■ Отрывок текста:
══════

«Титры не краснеют, краснеет артист»
Популярный актер театра и кино Максим Аверин признался «НВ», что не
хочет стать узнаваемым, а мечтает постоянно удивлять зрителей
Ему грех жаловаться: успешен, удачлив, востребован. Актера московского
театра «Сатирикон» Максима Аверина сегодня зовут сниматься в кино, в
разные театральные проекты, он ведет музыкальные передачи на
телевидении, участвует в концертах. Обаятелен, остроумен, серьезен и
романтичен. Зрителям он полюбился после роли начальника следственного
отдела Сергея Глухарева в телесериале «Глухарь». Его работы отмечены
Российской независимой премией «Триумф», театральной премией «Чайка»,
премией «Тэфи» (за лучшую мужскую роль в телесериале), премией
правительства РФ. – Максим, вы заняты в таких серьезных
спектаклях, как «Макбет», «Король Лир», «Ричард III» – при этом вы
снискали себе славу комического актера. Вас сравнивают с Джимом Керри. В
каком амплуа вы лучше себя чувствуете? – В любом! Но больше
всего мне нравится трагифарс, когда смех сквозь слезы, когда в высшей
точке трагедии можно неожиданно перейти к иронии, сарказму. Не очень
люблю академичность, когда актеры говорят: «Нет, здесь я не буду
участвовать, канкан не хочу танцевать, я для другого здесь». Мне
нравится, когда артист гибок физически и подвижен душой.

══════

■ Исходные данные:
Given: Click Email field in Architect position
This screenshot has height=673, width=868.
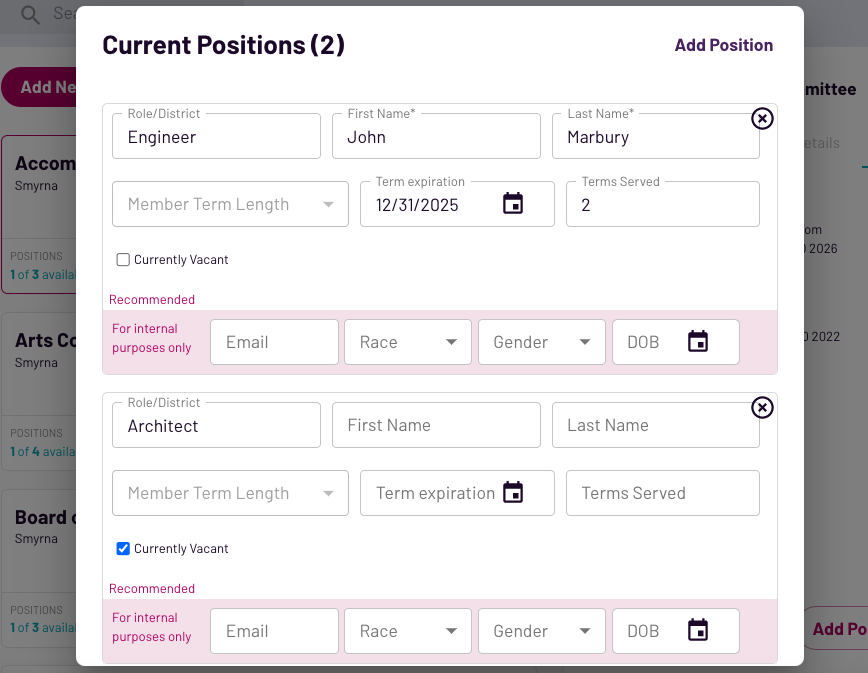Looking at the screenshot, I should (x=274, y=631).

══════

■ Задание: Какие премии, которыми отмечены работы Максима Аверина, названы в интервью с ним? Перечислите все.

■ Ответ: Российская независимая премия «Триумф», театральная премия «Чайка», премия «Тэфи» (за лучшую мужскую роль в телесериале), премия правительства РФ.